Jam istirahat itu paling enak ya nongkrong di kantin. Makan-makan bareng teman. Apalagi kalau ditraktir.

Gue berjalan seorang diri di kantin. Gue tidak mempunyai teman dekat cewek. Ingat, ya, teman dekat. Kalau teman yang biasa-biasa, sih, banyak.

Bruk!

“Eh, kalau jalan lihat-lihat, dong!”

Gue terkejut saat suara cempreng itu tiba-tiba saja memasuki gendang telinga gue. Oh, astaga! Gue nggak sengaja menabrak seseorang. Gue pun lantas membungkukkan badan beberapa derajat di hadapan orang tersebut. “Mianhamnida, Sunbaenim,” ucap gue.

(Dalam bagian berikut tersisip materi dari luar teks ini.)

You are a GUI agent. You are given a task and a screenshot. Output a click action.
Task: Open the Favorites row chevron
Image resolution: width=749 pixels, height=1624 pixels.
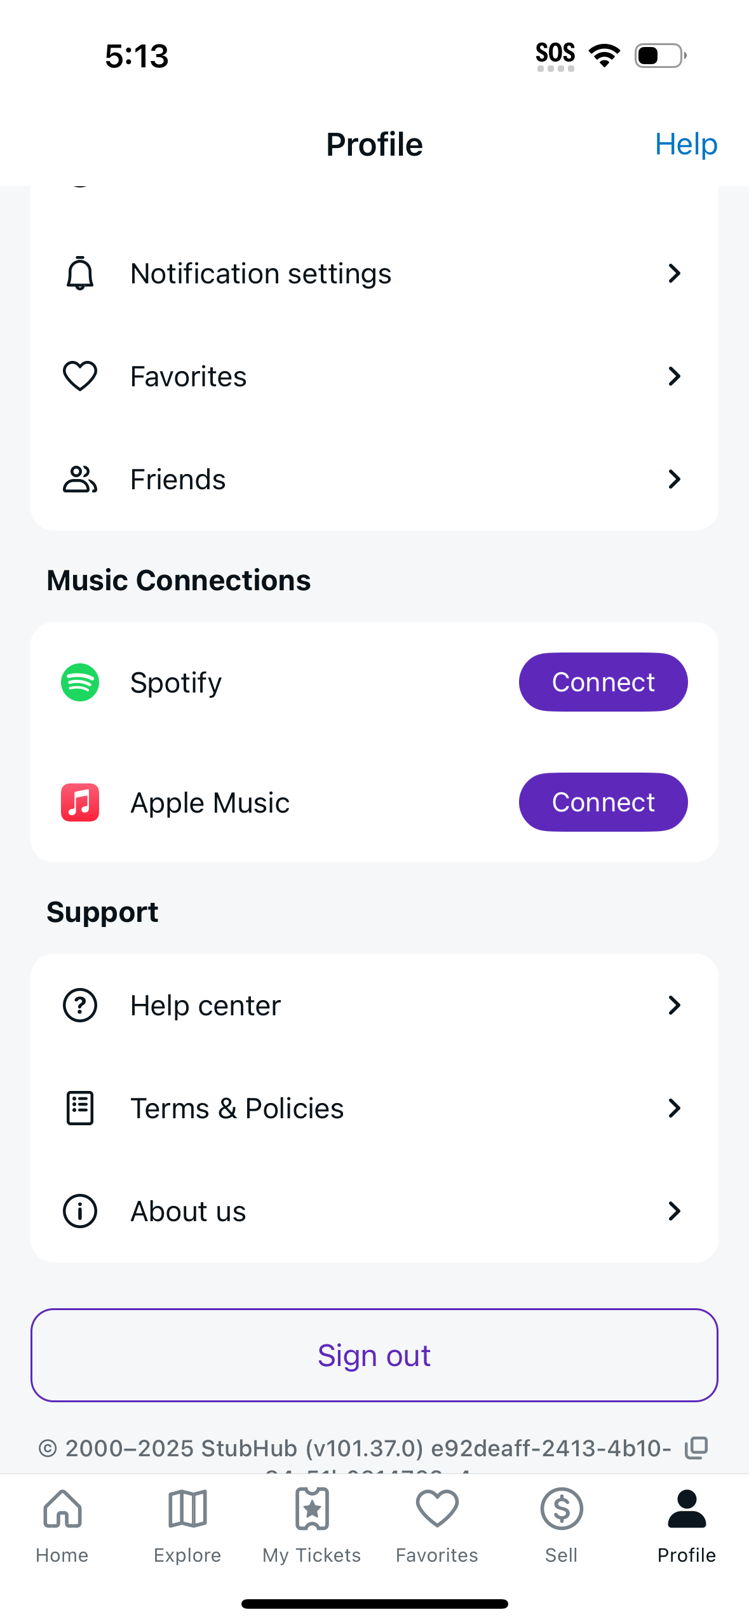pyautogui.click(x=674, y=377)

“Ya, aku maafkan.” Orang itu berucap judes.

Namanya Byun Baekhyun. Kakak kelas alias senior gue. Cowok yang kata dia sendiri paling manly di sekolah ini. Hoax. Manly apanya. Pakai eyeliner saja lebih jago dia daripada gue. Cowok yang tingkat kecerewetannya melebihi nyokap gue saat gue nggak sengaja ngilangin maskaranya.

Kamsahamnida, Sunbaenim.”

“Untung kau orang yang disukai Taehyung.”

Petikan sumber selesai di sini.